To Determine: Is R the empty relation?

Solution:

For R to be non-empty, there must exist at least one ordered pair $(a, b)$ such that $a \in A$, $b \in A$, and $a - b = 6$.

Let's consider the possible differences between elements $a$ and $b$ from set $A$. The largest possible value for $a$ is 5, and the smallest possible value for $b$ is 1. The maximum difference $a - b$ would be $5 - 1 = 4$.

The smallest possible value for $a$ is 1, and the largest possible value for $b$ is 5. The minimum difference $a - b$ would be $1 - 5 = -4$.

So, for any $a, b \in A$, the difference $a - b$ will be in the range $[-4, 4]$.

Since $6$ is outside this range, the condition $a - b = 6$ cannot be satisfied by any pair $(a, b)$ where $a, b \in A$.

Therefore, the set of ordered pairs $R$ satisfying the condition is empty.

Thus, R is the empty relation on set A.

Given: $A = \{a, b\}$. Relation $R = \{(x, y) \mid x, y \in A \text{ and } x \text{ and } y \text{ are either equal or not equal}\}$.

To Determine: Is R the universal relation?

Solution:

The Cartesian product $A \times A$ is the set of all possible ordered pairs of elements from A:

$A \times A = \{(a, a), (a, b), (b, a), (b, b)\}$

The relation $R$ includes all pairs $(x, y)$ where $x \in A$, $y \in A$, and the condition "$x$ and $y$ are either equal or not equal" is true.

Let's check this condition for every pair in $A \times A$:

• For $(a, a)$: $a$ and $a$ are equal.
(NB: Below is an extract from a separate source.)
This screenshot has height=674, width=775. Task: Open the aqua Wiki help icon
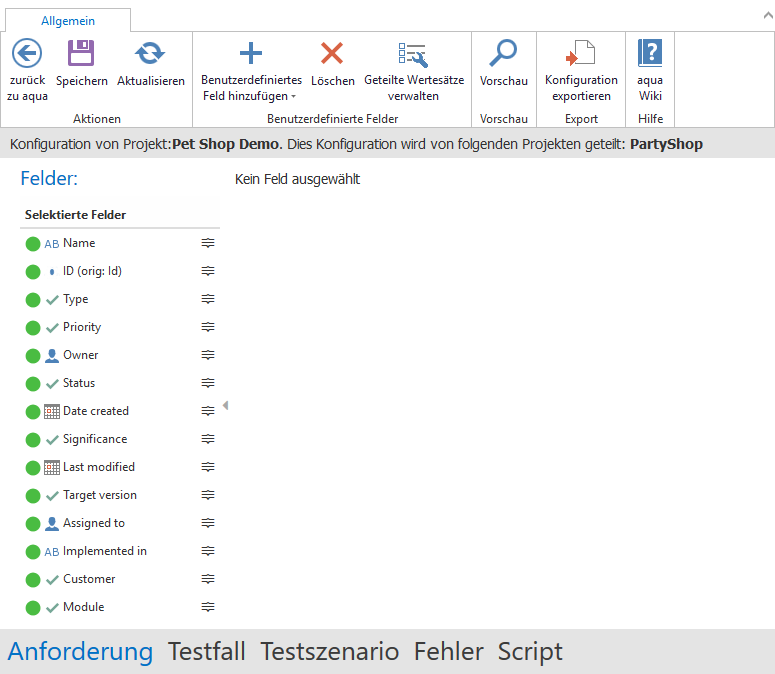650,53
The condition "equal or not equal" is true. So, $(a, a) \in R$.
• For $(a, b)$: $a$ and $b$ are not equal (assuming $a \neq b$). The condition "equal or not equal" is true. So, $(a, b) \in R$.
• For $(b, a)$: $b$ and $a$ are not equal. The condition "equal or not equal" is true. So, $(b, a) \in R$.
• For $(b, b)$: $b$ and $b$ are equal. The condition "equal or not equal" is true. So, $(b, b) \in R$.
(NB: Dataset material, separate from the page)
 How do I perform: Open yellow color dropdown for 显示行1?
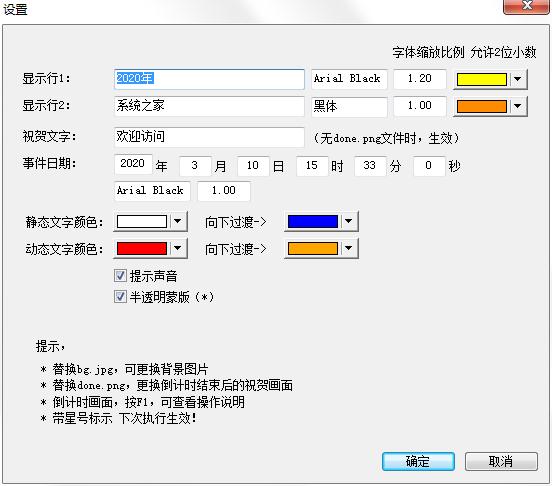coord(518,79)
Since the condition "x and y are either equal or not equal" is always true for any elements $x, y$ from $A$, the relation $R$ contains all ordered pairs from $A \times A$.
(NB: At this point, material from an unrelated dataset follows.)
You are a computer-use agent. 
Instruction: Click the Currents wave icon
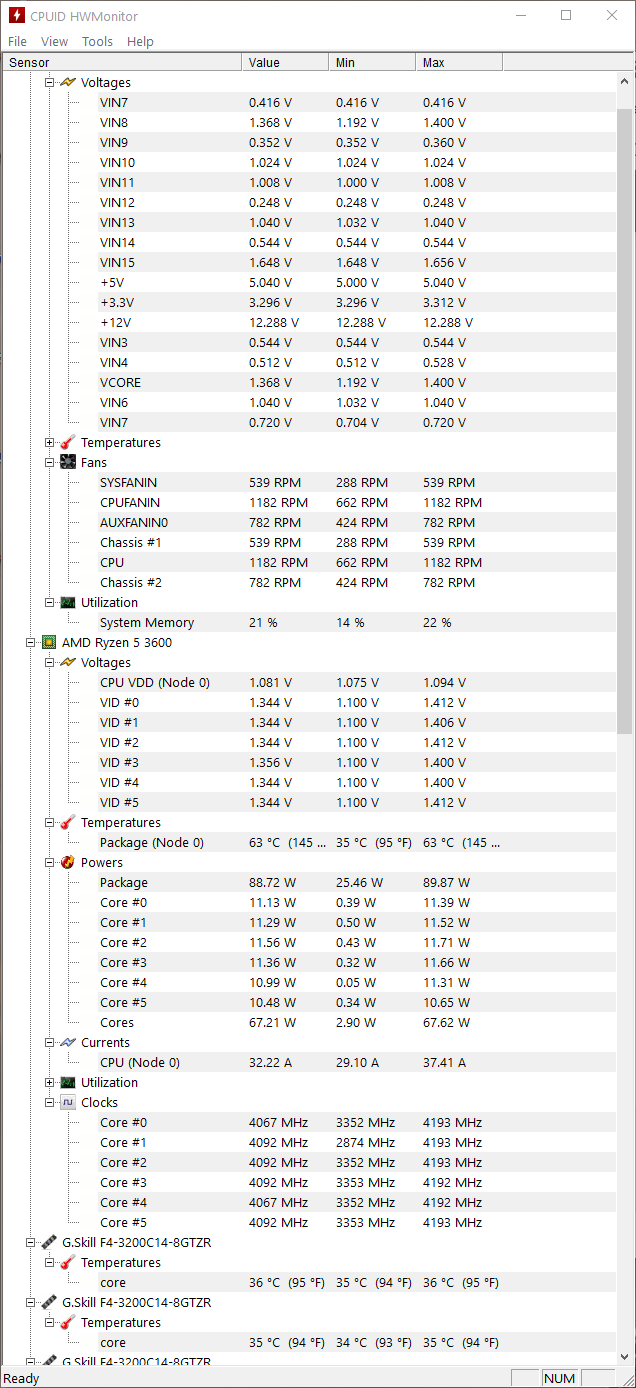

Thus, R is the universal relation on set A.

Given: Set $A = \{p, q, r\}$.

To Find: The identity relation $I_A$ on A.

Solution:

The identity relation $I_A$ consists of all ordered pairs $(a, a)$ where $a$ is an element of $A$.

The elements of A are $p, q, r$.

The pairs $(a, a)$ for these elements are $(p, p), (q, q), (r, r)$.

Therefore, the identity relation on A is:

This relation is a subset of $A \times A = \{(p, p), (p, q), (p, r), (q, p), (q, q), (q, r), (r, p), (r, q), (r, r)\}$.

Given: Set $A = \{5, 6, 7\}$. For a relation on A to be reflexive, it must contain the identity pairs for A, which are $I_A = \{(5, 5), (6, 6), (7, 7)\}$. We need to check if $I_A \subseteq R$ for each relation.

• (i) $R_1 = \{(5, 5), (6, 6), (7, 7), (5, 6), (6, 7)\}$

  Check for required pairs: $(5, 5) \in R_1$? Yes. $(6, 6) \in R_1$? Yes. $(7, 7) \in R_1$? Yes.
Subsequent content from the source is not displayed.